The National Prosecuting Authority (NPA) is preparing the ground for charges against Deputy President Jacob Zuma, and President Thabo Mbeki is ready to announce his decision on Zuma’s future. But they may both hold their fire until the appeal process in the trial of Schabir Shaik is concluded.
Mbeki returned from Chile on Thursday to a political landscape cut across by complex divisions over Zuma, and an increasingly vocal lobby in his support.
The president wants to act, officials close to him say, but he may have to wait until the legal process has run its final lap.
Meanwhile, it is reliably understood that prosecutors have already forwarded a preliminary report on the implications of the judgement, including the question of charges against Zuma, to National Director of Public Prosecution Vusi Pikoli.
Some NPA officials say that while they want Zuma charged soon, they believe they will have more scope for action after the issue of a possible appeal has been settled.
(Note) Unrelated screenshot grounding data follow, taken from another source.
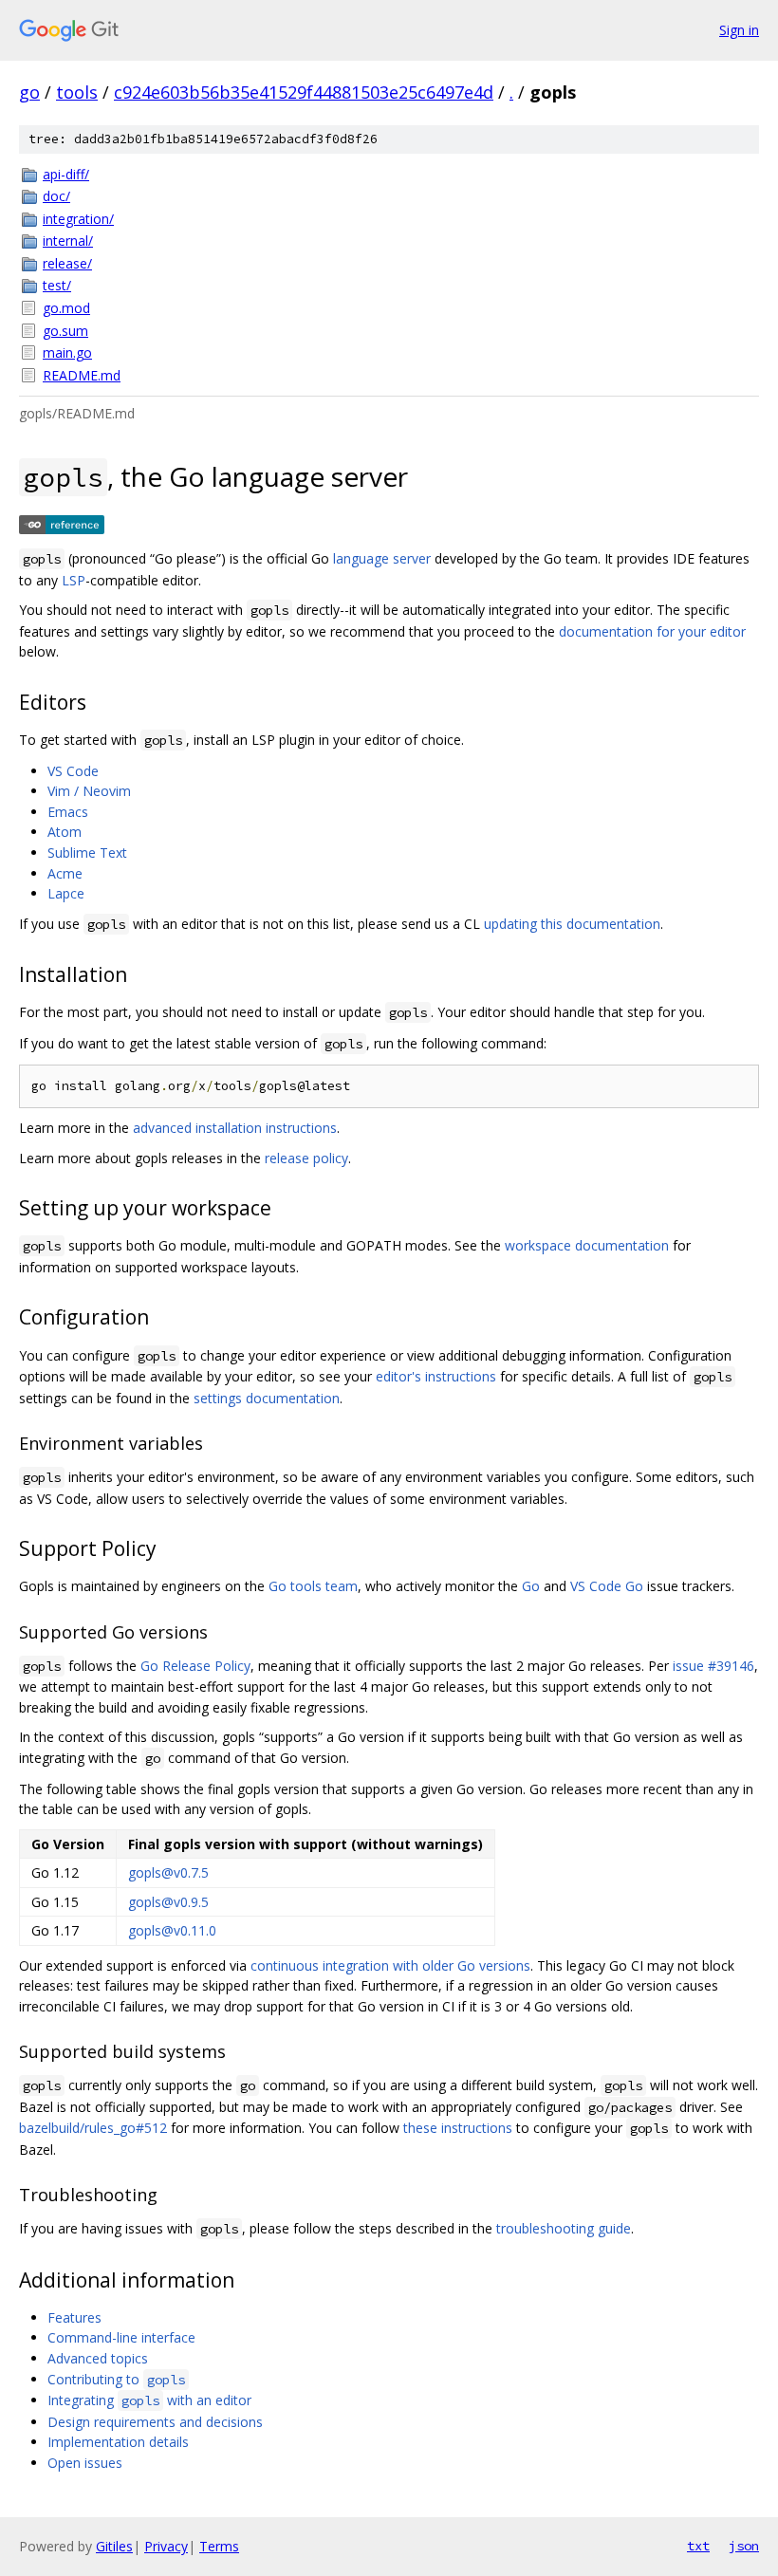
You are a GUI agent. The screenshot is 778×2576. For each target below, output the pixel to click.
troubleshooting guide (563, 2228)
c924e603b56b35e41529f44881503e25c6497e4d (303, 92)
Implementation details (118, 2442)
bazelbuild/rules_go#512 (93, 2128)
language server (382, 558)
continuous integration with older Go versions (390, 1965)
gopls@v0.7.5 (168, 1872)
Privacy (166, 2546)
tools (77, 92)
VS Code (73, 771)
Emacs (67, 812)
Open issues (84, 2463)
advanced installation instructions (235, 1128)
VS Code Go (606, 1586)
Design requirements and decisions (155, 2422)
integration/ (78, 219)
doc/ (56, 196)
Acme (65, 873)
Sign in (739, 30)
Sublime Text (87, 852)
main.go (67, 352)
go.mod (66, 308)
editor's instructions (436, 1376)
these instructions (457, 2128)
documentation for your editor (652, 631)
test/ (57, 285)
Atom (64, 832)
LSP (73, 580)
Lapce (65, 893)
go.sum (65, 331)
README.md (81, 375)
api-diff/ (66, 174)
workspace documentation (587, 1245)
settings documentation (267, 1398)
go (29, 92)
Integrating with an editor (149, 2400)
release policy (306, 1158)
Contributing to (116, 2379)
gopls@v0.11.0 (172, 1930)
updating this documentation (572, 924)
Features (74, 2317)
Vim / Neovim (89, 791)
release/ (67, 263)
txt (698, 2545)
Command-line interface (121, 2337)
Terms (219, 2546)
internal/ (68, 241)
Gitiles (114, 2546)
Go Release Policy (195, 1666)
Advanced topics (97, 2358)
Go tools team (313, 1586)
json (744, 2545)
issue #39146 (713, 1666)
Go (531, 1586)
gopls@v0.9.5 (168, 1902)
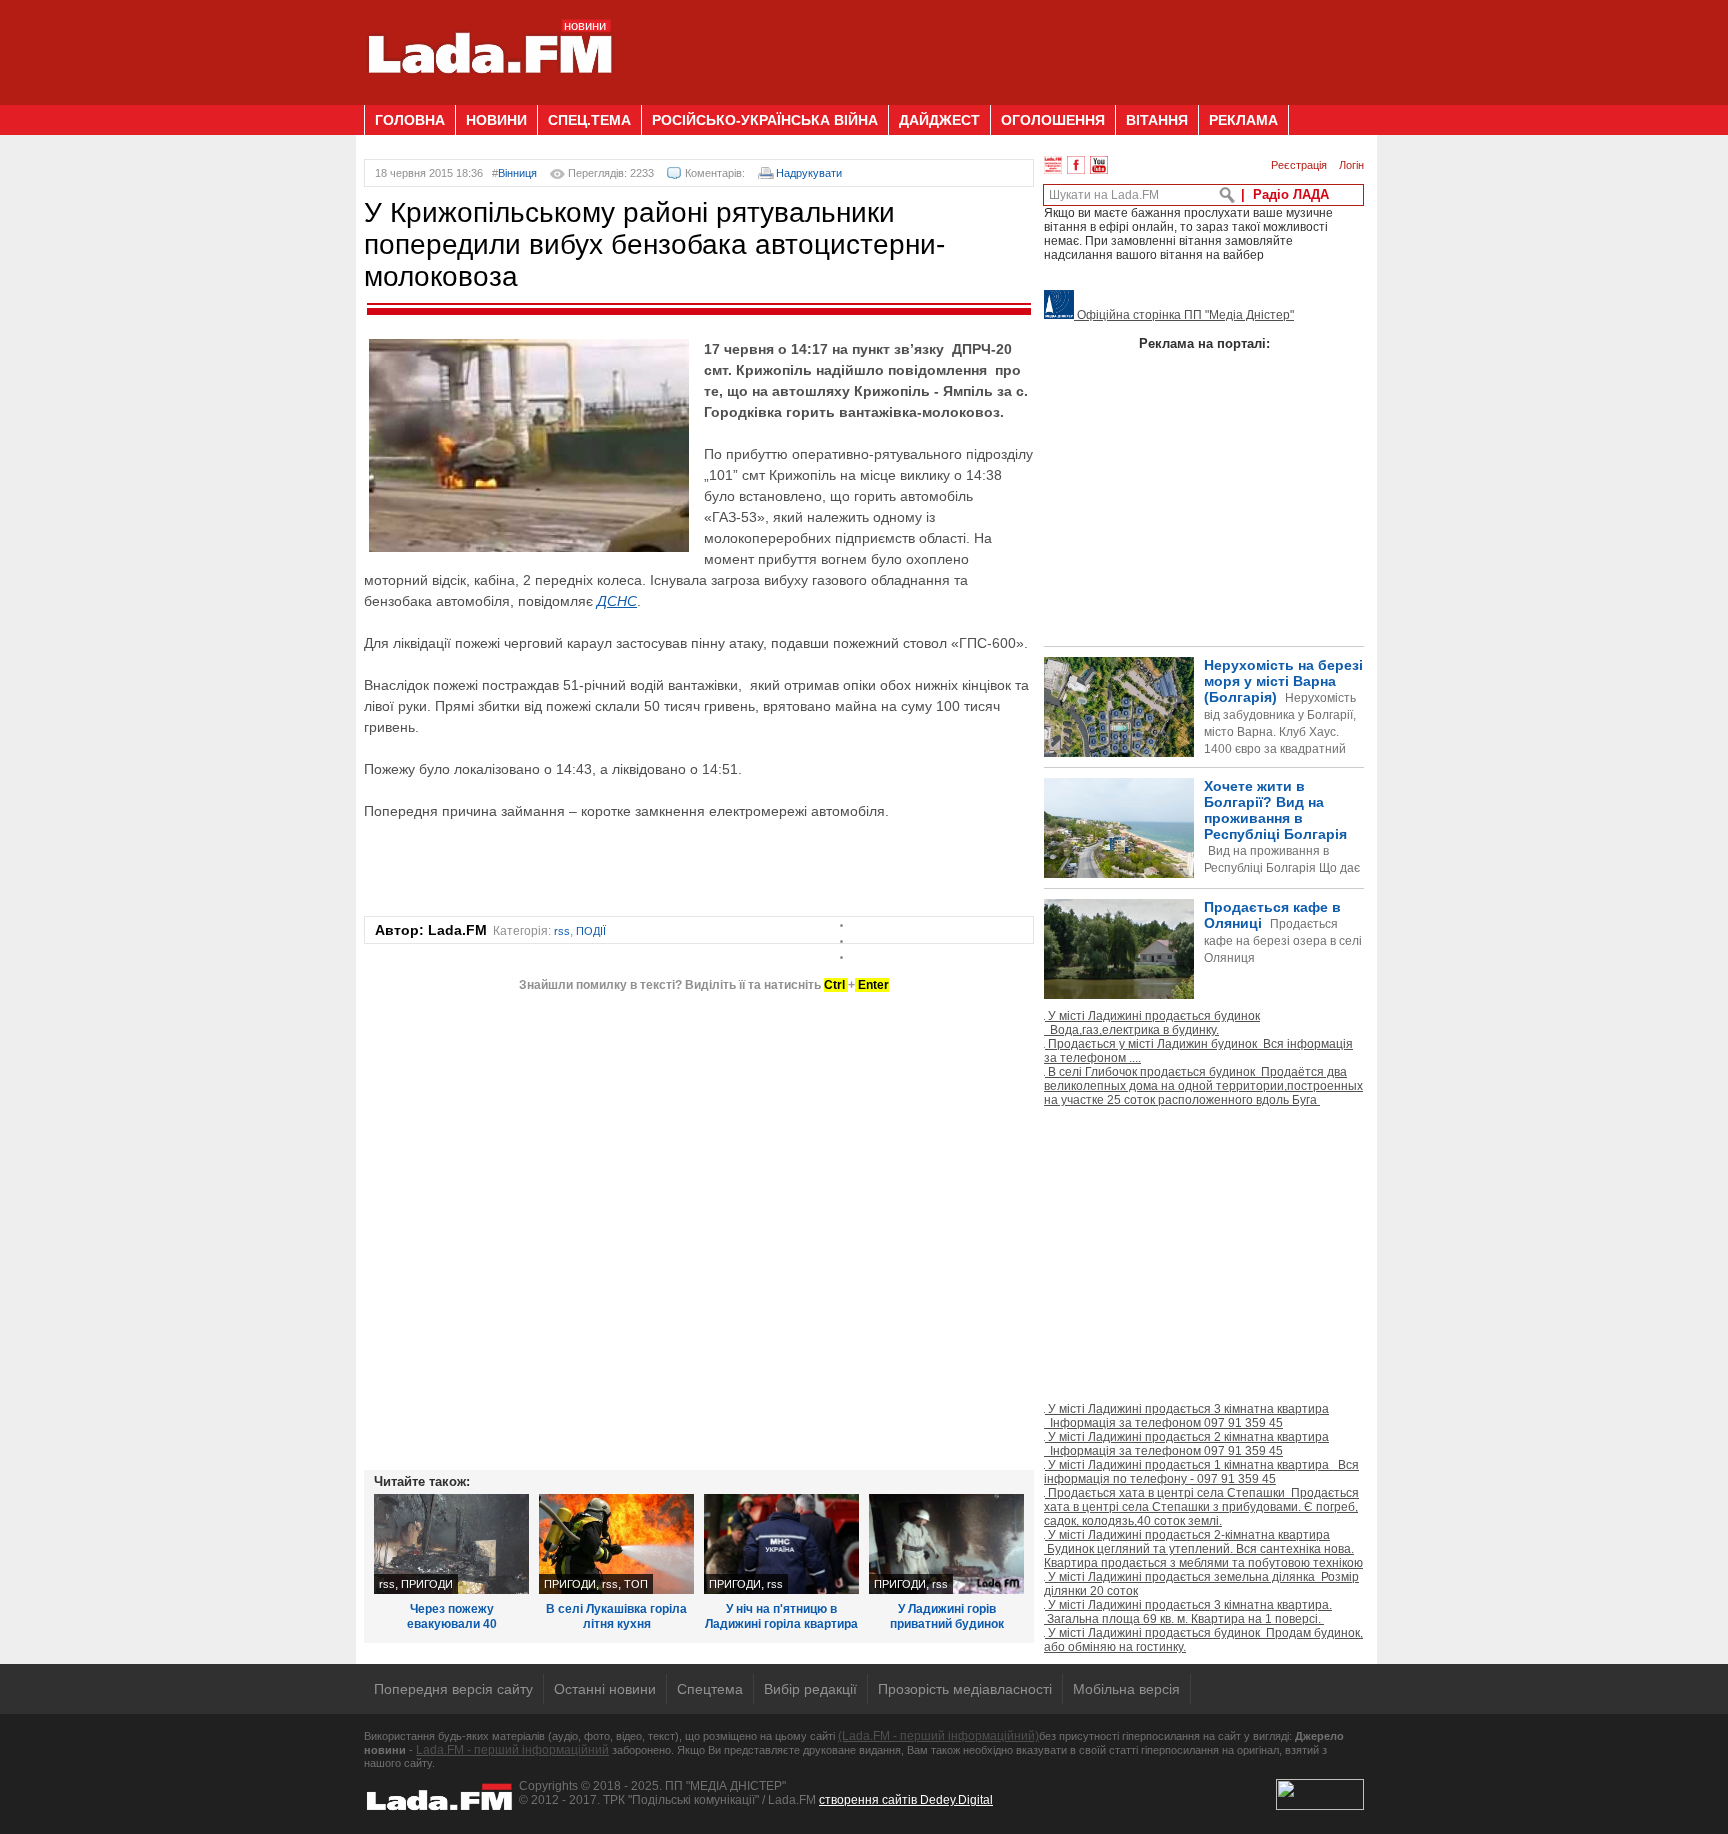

Judge Hillary Squires is due to hear Shaik’s application on July 26 in the Durban High Court.
NPA spokesperson Makhosini Nkosi would only say that Pikoli would study the Shaik judgement and thereafter make any decisions that might be necessary.
Pikoli has been in Chile with Mbeki, a trip he was not originally scheduled to make, says a source in the Scorpions, but it is unclear whether they discussed the trial.
The investigation team always felt that Zuma should be tried together with Shaik, and this was its original recommendation to then national director of public prosecutions, Bulelani Ngcuka, who decided to charge only Shaik.
Within both the African National Congress and the Presidency there is a view that the success of Zuma’s campaign to build support in ANC branches, Parliament and the union movement constrains Mbeki considerably. According to this analysis, he has had to allow the legal process to unfold — and may have to wait for Shaik’s appeal — so that he has a rock-solid basis for the dismissal of his deputy.
He would not, they say, want to create the appearance that he had been pushed into the decision by the media and other forces seen as hostile to the party. “The ANC does not take decisions on the basis of pressure because it does not like to be seen to be succumbing to public pressure,” one ANC provincial secretary told the Mail & Guardian.
Zuma’s backers within the party say his political future will be far from settled even if Mbeki strips him of his Cabinet post immediately.
While Zuma supporters we spoke to are resigned to his possible dismissal, they believe that they will ultimately triumph by using party structures to keep their candidate on course for election as president of the ANC at the next national conference in 2007.
The ANC in KwaZulu-Natal has already declared its complete confidence in Zuma. Limpopo secretary general Cassel Mathane agrees: “The ANC cannot dictate to the president the composition of his Cabinet,” he says, “but we will keep him as ANC deputy president because he has not been convicted, and there are no questions over his position. He was elected, and only those who elected him can decide his fate.”
While those who support Mbeki on this issue have kept their heads down — at least in public — it is clear than any attempt to challenge or embarrass Mbeki will be resisted.
Several provincial ANC leaders told the M&G that party discipline will prevail once Mbeki lays down the law.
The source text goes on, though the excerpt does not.